Task description:
Look below for the line with "You are a GUI". Retype it and every line after it to the end, exactly, but leave out the pictures.

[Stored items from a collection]
====================

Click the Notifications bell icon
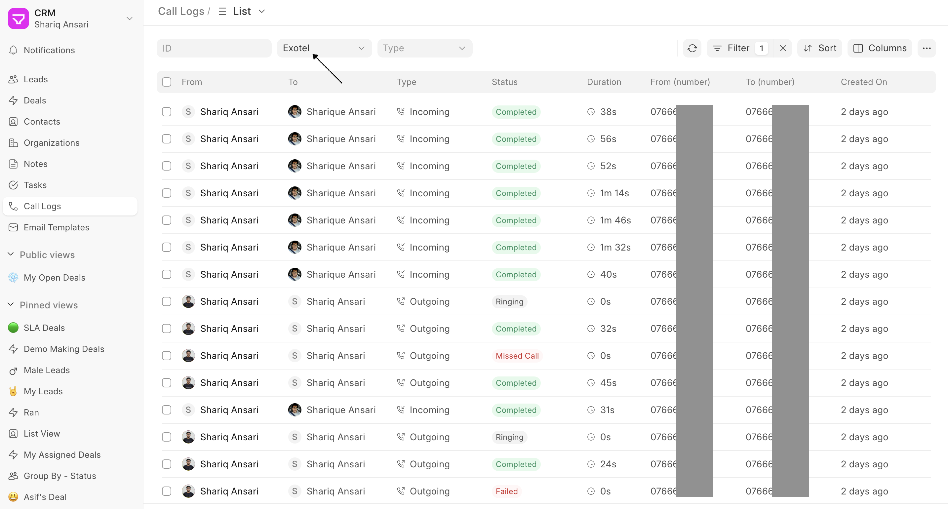This screenshot has width=948, height=509. tap(13, 50)
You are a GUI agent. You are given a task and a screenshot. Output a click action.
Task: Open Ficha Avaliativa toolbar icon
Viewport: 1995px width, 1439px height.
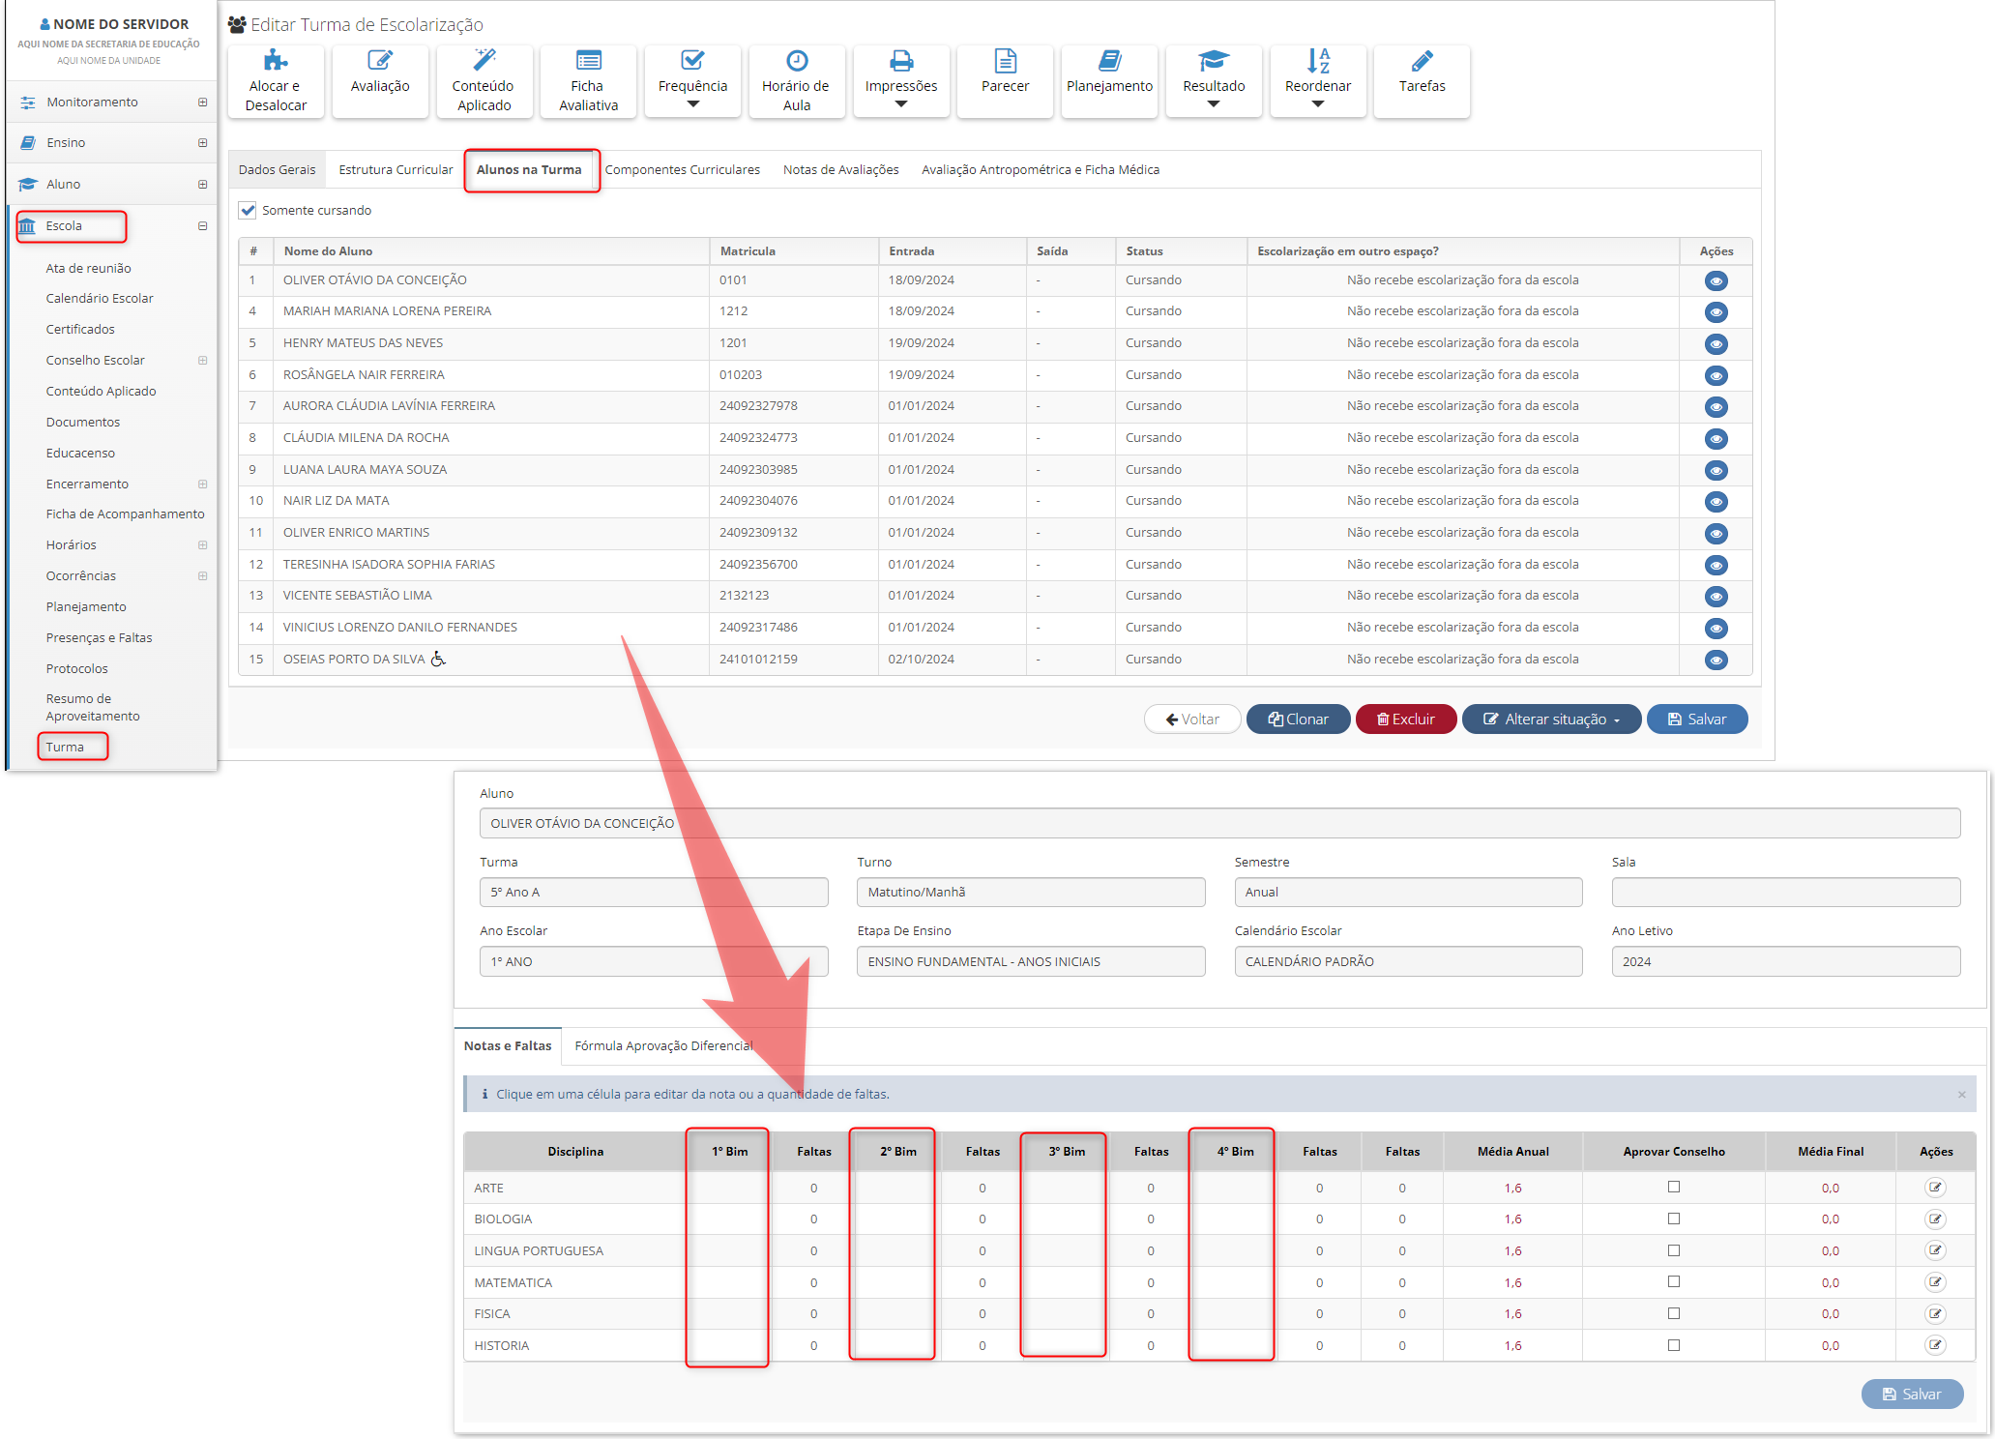point(588,62)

====================

Result:
You are a GUI agent. You are given a task and a screenshot. Output a click action.
Task: Open Ficha Avaliativa toolbar icon
Viewport: 1995px width, 1439px height.
point(588,62)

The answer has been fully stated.